KeywordsCancer Diabetes mellitus Record linkage Type 2
Hospital episode statistics
International Classification of Disease
National Health Service
Office of Population, Censuses and Surveys
Oxford Record Linkage Study
Interest in cancer risk in people with diabetes mellitus has focused, in particular, on an increased risk of pancreatic cancer. Meta-analyses of studies of pancreatic cancer in type 2 diabetes have shown an association [1, 2], as has a recent record linkage study from Sweden . It is unclear whether diabetes is a risk factor for pancreatic cancer or a consequence of it.

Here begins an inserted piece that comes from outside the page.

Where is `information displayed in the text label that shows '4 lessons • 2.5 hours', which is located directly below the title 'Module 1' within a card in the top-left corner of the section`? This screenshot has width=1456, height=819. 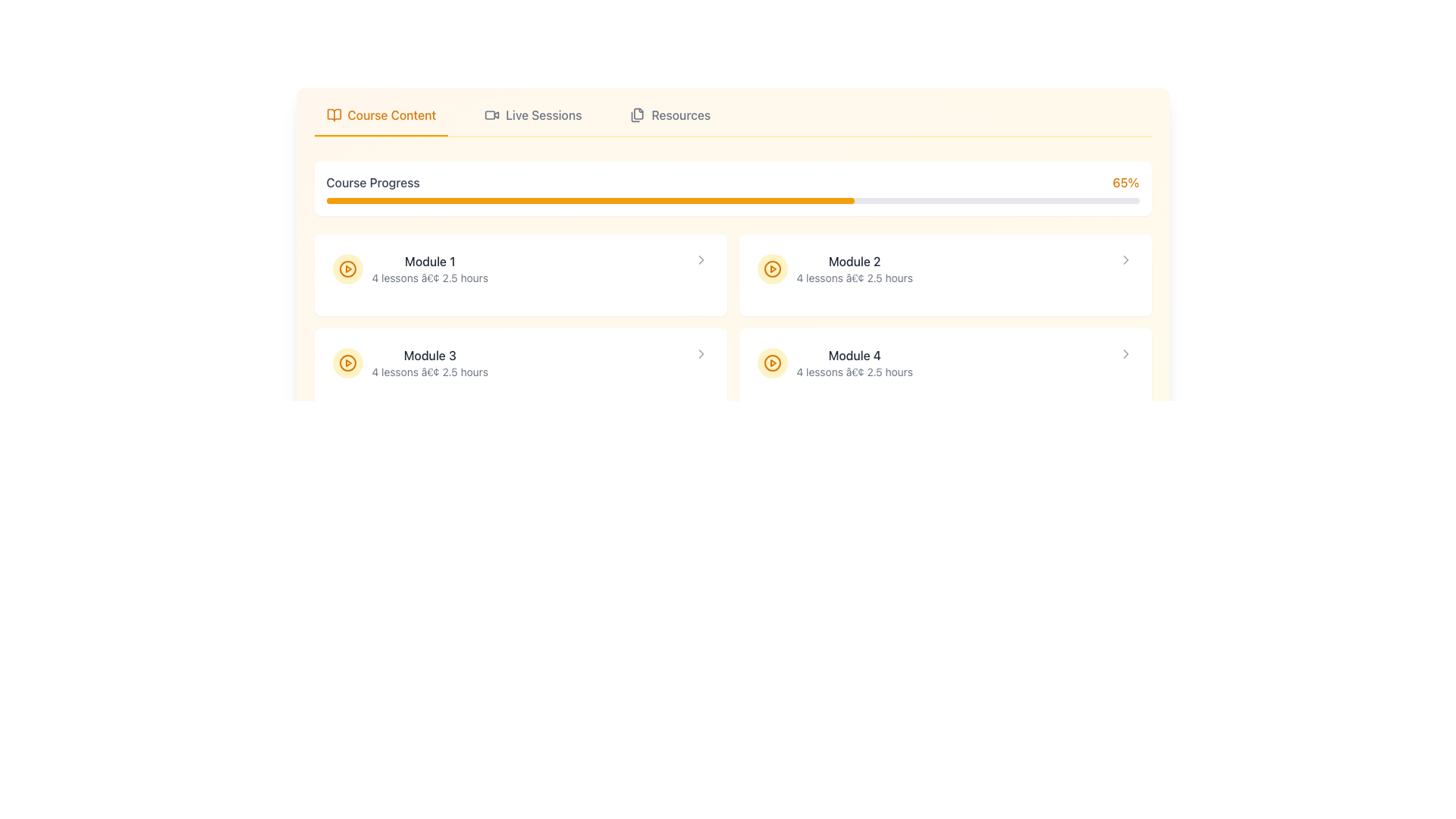 information displayed in the text label that shows '4 lessons • 2.5 hours', which is located directly below the title 'Module 1' within a card in the top-left corner of the section is located at coordinates (429, 278).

Meta-analyses, of varying quality, have been published on diabetes and cancers of the colorectum , breast , prostate , endometrium , bladder  and non-Hodgkin’s lymphoma . Elevated risks of colorectal , liver [10, 11] and kidney  cancers have been reported, and there is evidence of an inverse association with prostate cancer [3, 6]. An important outstanding prognostic question, for people with diabetes mellitus, is whether diabetes is associated with an elevated risk of cancer, overall, as well as with an increased risk of some specific cancers and a reduced risk of others. There is also current interest in cancer risk in diabetes because therapeutic agents used in its treatment, including metformin, insulin and sulfonylureas, have been implicated in altering cancer risk [12, 13, 14, 15].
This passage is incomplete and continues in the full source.